One is the movie/documentary Dear Zachary.
You all should watch this.
All of you.
It’s hard. It’s sad. I woke up at 3:30 and couldn’t sleep because of what I’d watched.
I think it’s best to watch the show (free on Netflix) and then go to this website, so you can see the way the story, this terrible story, unfolds.
I hope you are changed forever.
http://www.rottentomatoes.com/m/1202867-dear_zachary/
Official website
When I was about ten or so, my cousin was murdered. Shot to death. She was in her early twenties.
I hope I never forget her funeral.
How my namesake (Aunt Carol) grieved in such a heartbroken way.
How I stood in the sun unable to speak–numb–and how, at a different graveside someone played Taps and my mother broke down.
How later, much later, a student of my mother’s turned out to be the killer’s cousin.
My newest book is a murder mystery.
I’ve always viewed this memory in a distant way because it was just so awful.
Now, maybe, I’ll be able to look at the horrible way people treat one another.
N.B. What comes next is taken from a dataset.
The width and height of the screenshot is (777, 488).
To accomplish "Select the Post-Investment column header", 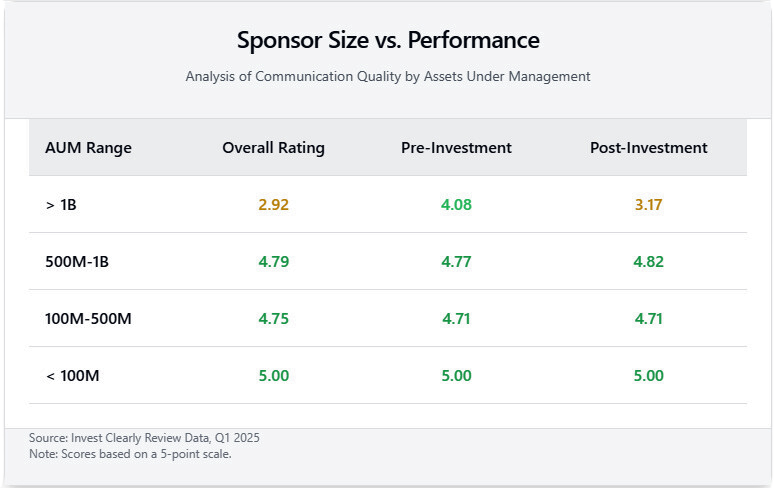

But I will never understand any of it.
Never.
Carol, I don’t think I can watch this. I have so much hurt and misery in my life already. I’ll think about it.
I more than understand. And my daughters sobbed. Still, everyone should watch this. It will change you.
I watched this, on my own one night while I was folding laundry. Cam and the kids came home from swimming and I was crying. In bed instead of letting Cam watch it himself, I told him every single detail. Heartbreaking.